• 
  El-Nagar, G.A.; Hassan, M.A.; Fetyan, A.; Kayarkatte, M.K.; Lauermann, I.; Roth, C.: A Promising N-doped Carbon-Metal Oxide Hybrid Electrocatalyst Derived from Crustacean’s Shells: Oxygen Reduction and Oxygen Evolution. Applied Catalysis B: Environmental 214 (2017), p. 137-147

10.1016/j.apcatb.2017.05.030

Abstract:
The development of both efficient and durable Pt-free catalysts for oxygen reduction (ORR) is extremely important to realize the world-wide commercialization of clean energy technologies, such as fuel cells and batteries, which is currently hindered by the exorbitant cost and scarcity of the state-of-the-art Pt-based catalysts. As a potential alternative to such expensive catalysts, this investigation addresses the facile synthesis of an efficient, durable and highly poison-tolerant metal-free N-doped carbon-Nd2O3 hybrid bifunctional electrocatalyst for ORR and water splitting, which has been derived from encapsulated Nd(OH)3 in the chitosan matrix (N-C/Nd2O3). Chitosan, obtained from the crustacean’s shells, assists to form a smaller Nd2O3 particle sizes and at the same time yields an efficiently nitrogen-doped graphitic structure with outstanding activity and durability for ORR in alkaline and acidic media. N-C/Nd2O3 catalyst exhibits ~50 mV positive shift in half-wave potential with a comparable onset potential and limiting current density of ORR to that of Pt/C catalyst (with same loading) in 0.1 M KOH. Additionally, N-C/Nd2O3 shows a high tolerance towards crossover of the various anodic fuels concurrent with outstanding tolerance against poisoning with various hydrocarbon impurities (e.g., acetonitrile, acrylonitrile, etc) in-situ generated during fuel cell operation. N-C/Nd2O3 activity shows only a slight attenuation of 3% after 8 h of continuous ORR and 6% in the presence of 50 ppm of acetonitrile compared with 50% and 80% observed at Pt/C. In a H2-air single cell a membrane electrode assembly (MEA) prepared from N-C/Nd2O3 as a cathode catalyst delivered a maximum power density of ~287 mW cm2 and current density of ~572 mA cm-2 at 0.6 V which is especially outstanding. The superior electrocatalytic activity and durability of the as-prepared catalysts mainly originate from the synergistic effects between Nd2O3 particles and chitosan functional groups, besides the nitrogen-doped nature of the as-prepared catalyst.
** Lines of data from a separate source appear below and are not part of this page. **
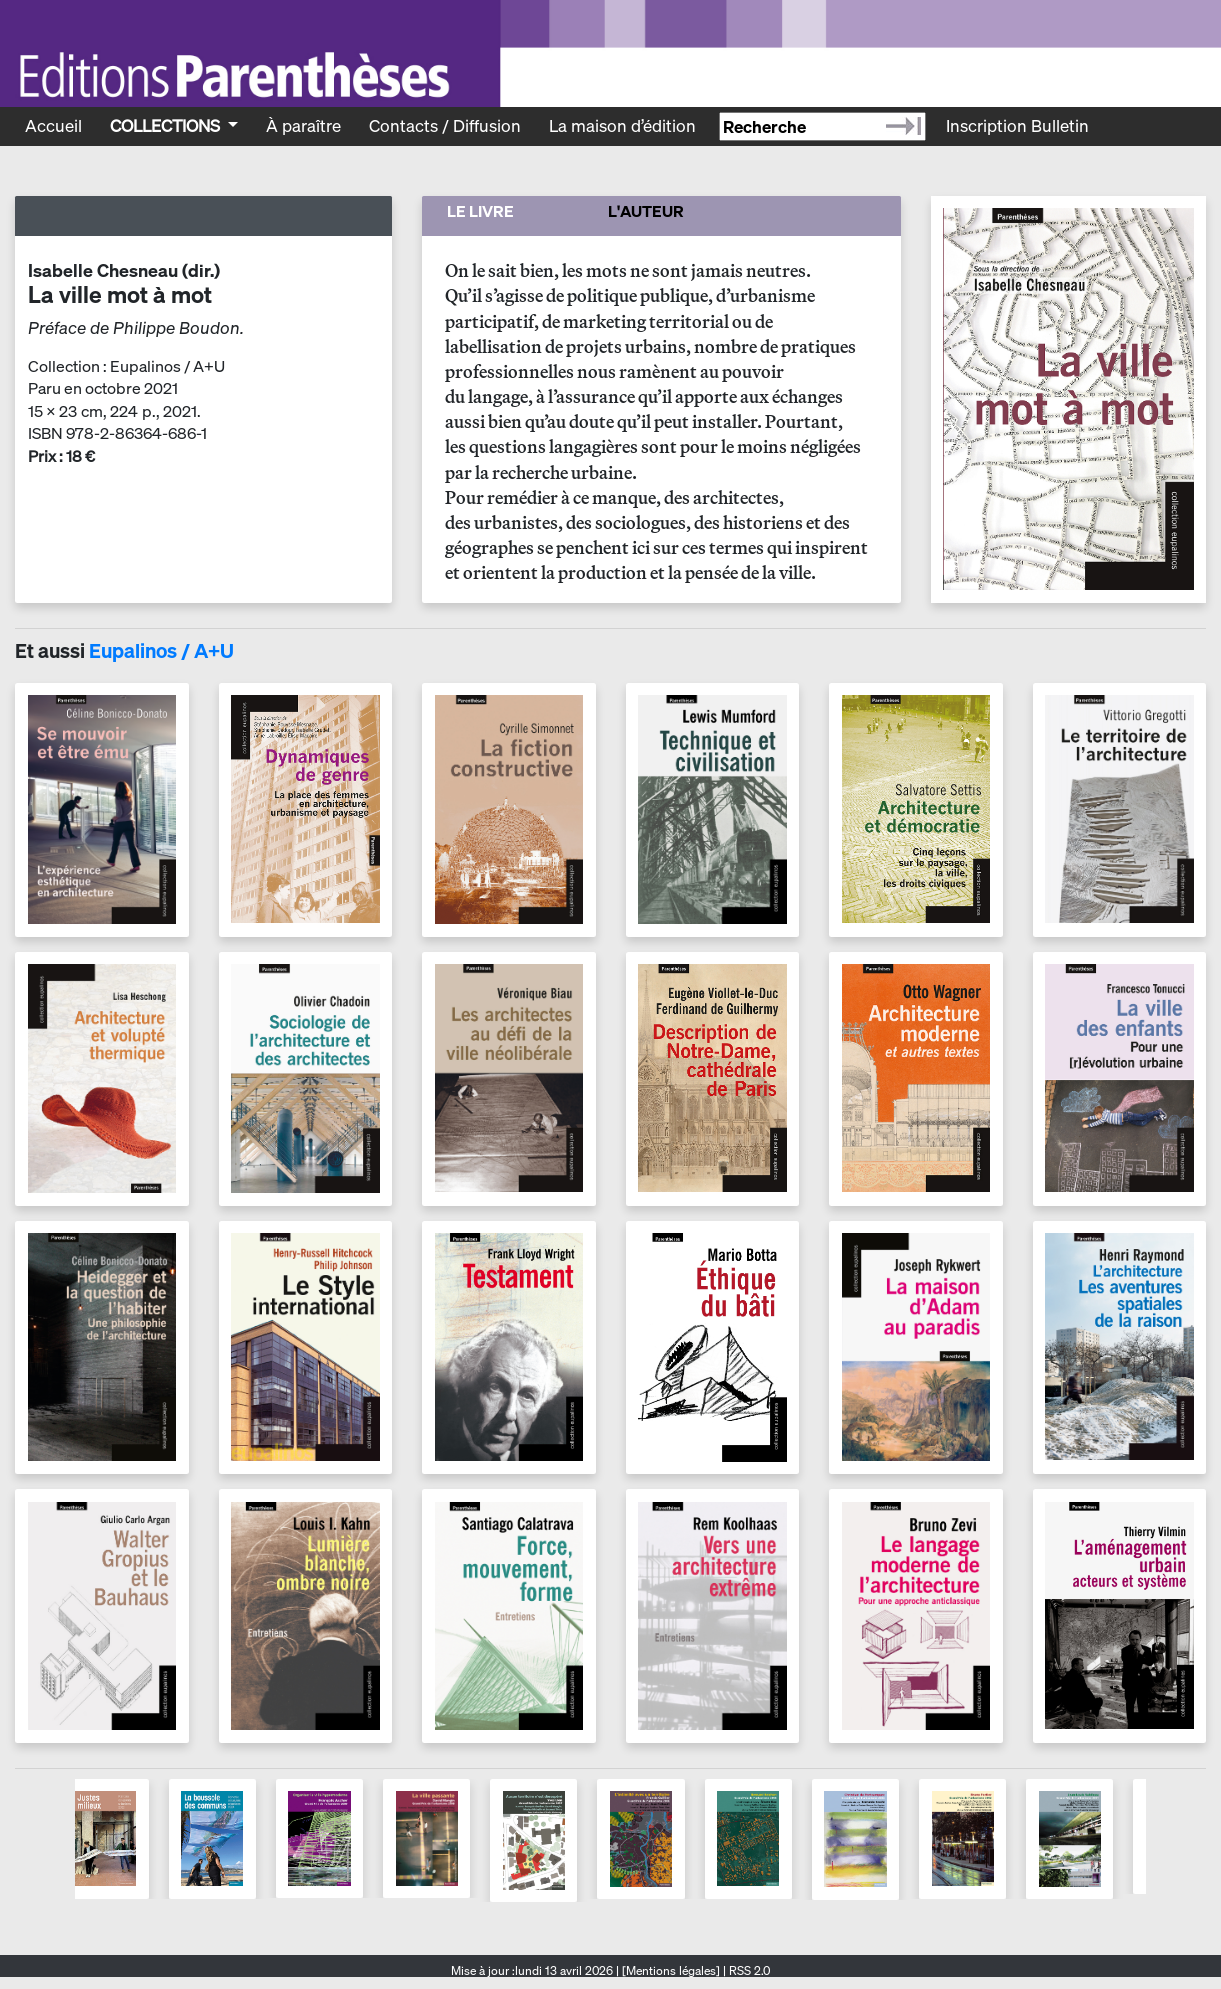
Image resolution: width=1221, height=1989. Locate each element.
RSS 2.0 (748, 1970)
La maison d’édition (622, 125)
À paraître (303, 125)
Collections (167, 125)
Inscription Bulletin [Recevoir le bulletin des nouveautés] (1017, 125)
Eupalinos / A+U (161, 650)
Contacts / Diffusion (445, 125)
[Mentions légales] (671, 1970)
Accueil (53, 125)
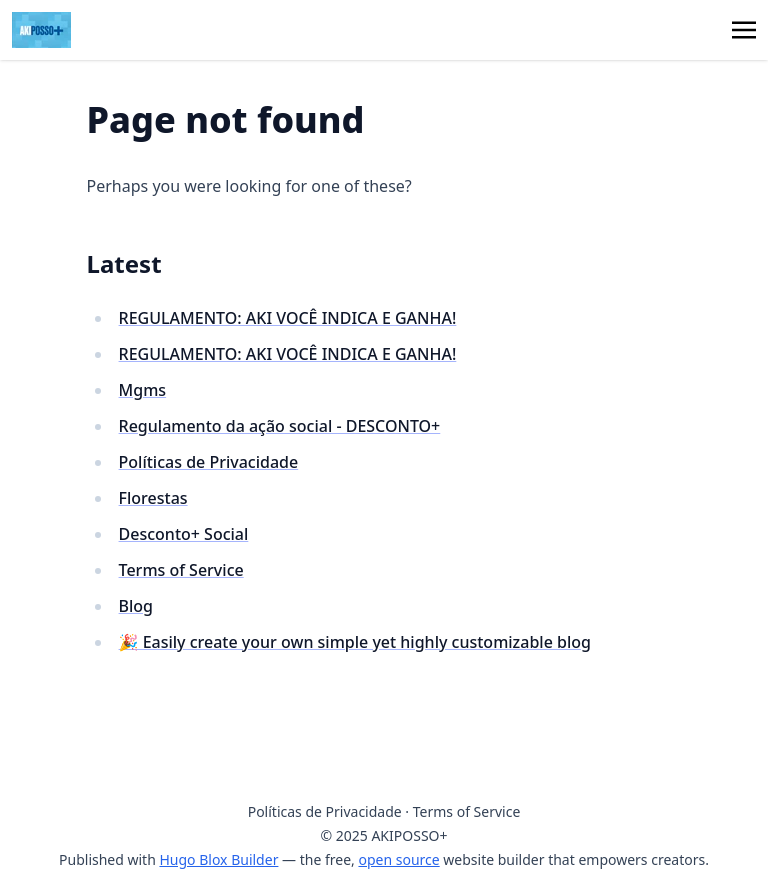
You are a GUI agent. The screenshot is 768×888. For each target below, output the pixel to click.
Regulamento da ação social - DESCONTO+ (280, 426)
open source (398, 859)
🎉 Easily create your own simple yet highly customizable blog (355, 642)
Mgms (143, 390)
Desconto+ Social (184, 534)
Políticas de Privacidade (209, 462)
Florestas (153, 498)
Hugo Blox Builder (218, 859)
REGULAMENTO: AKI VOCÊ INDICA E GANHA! (288, 318)
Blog (136, 606)
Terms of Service (181, 570)
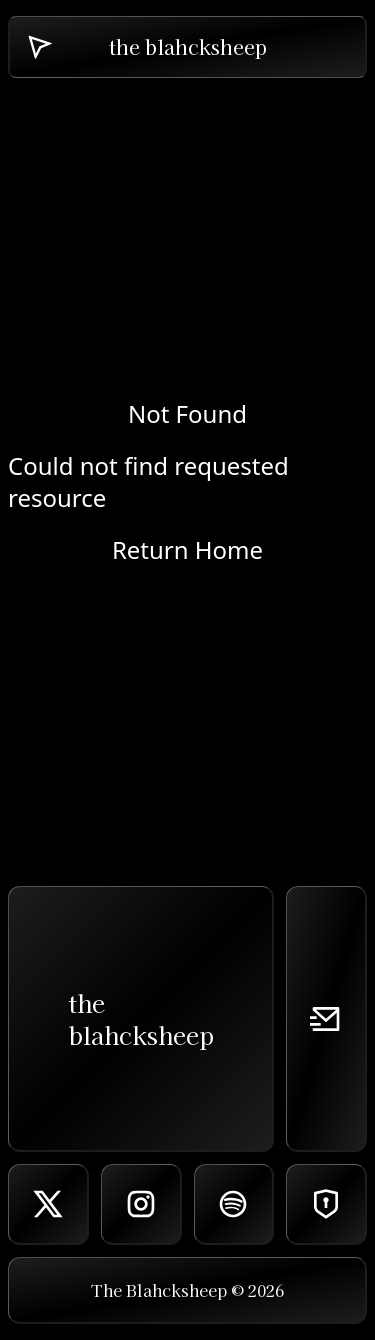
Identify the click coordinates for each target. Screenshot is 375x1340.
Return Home (187, 550)
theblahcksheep (141, 1018)
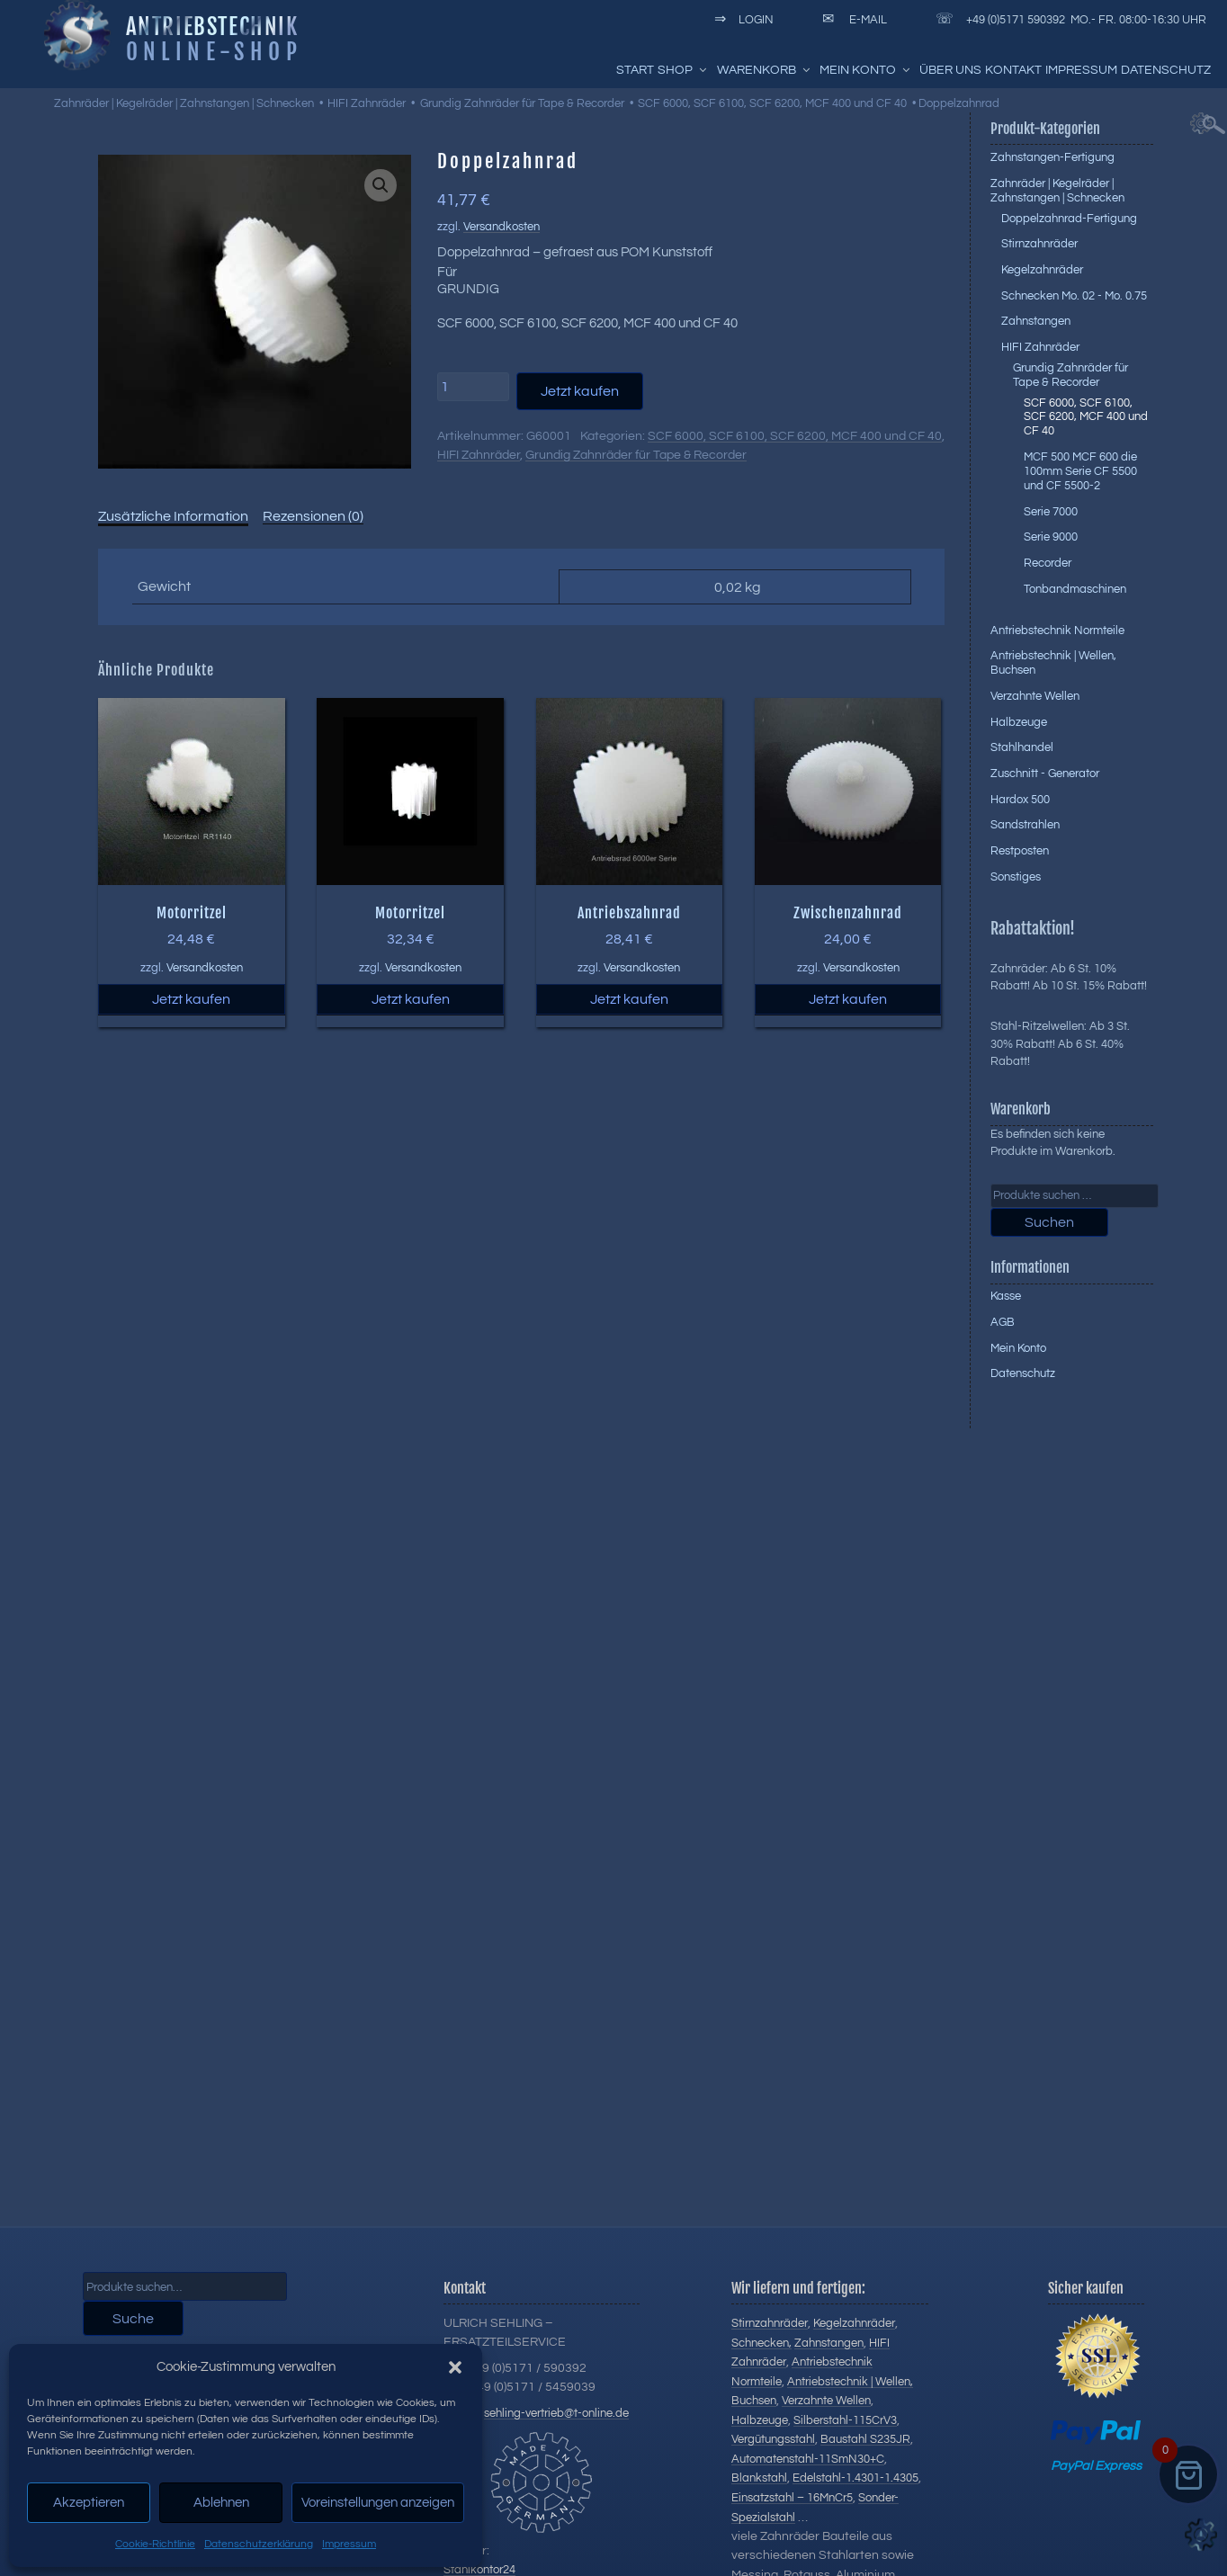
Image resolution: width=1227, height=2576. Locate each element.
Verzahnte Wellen (1034, 696)
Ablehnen (221, 2502)
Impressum (349, 2544)
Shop (683, 70)
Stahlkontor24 (479, 2569)
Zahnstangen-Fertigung (1052, 157)
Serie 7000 (1051, 511)
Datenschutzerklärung (258, 2544)
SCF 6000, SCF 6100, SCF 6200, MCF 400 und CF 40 (772, 103)
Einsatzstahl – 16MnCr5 (792, 2497)
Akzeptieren (88, 2502)
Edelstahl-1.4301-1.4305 (855, 2478)
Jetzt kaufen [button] (191, 999)
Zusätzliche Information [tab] (173, 516)
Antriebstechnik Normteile (1057, 630)
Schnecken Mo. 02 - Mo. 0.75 (1074, 296)
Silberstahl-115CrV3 (845, 2420)
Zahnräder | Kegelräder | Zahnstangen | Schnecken (184, 103)
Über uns (950, 70)
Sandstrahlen (1025, 824)
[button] (455, 2367)
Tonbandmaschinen (1075, 589)
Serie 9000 (1051, 537)
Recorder (1047, 563)
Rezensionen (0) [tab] (313, 516)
Furthermore, the as-prepared catalyst shows a high activity and durability in the oxygen evolution reaction (OER) as well, making it an efficient non-precious bifunctional catalyst. The facile preparation method with metal oxide encapsulated N-doped graphitic structures from cheap, nature and ecofriendly chitosan opens up a new horizon for the world-wide commercialization of fuel cells and metal-air batteries.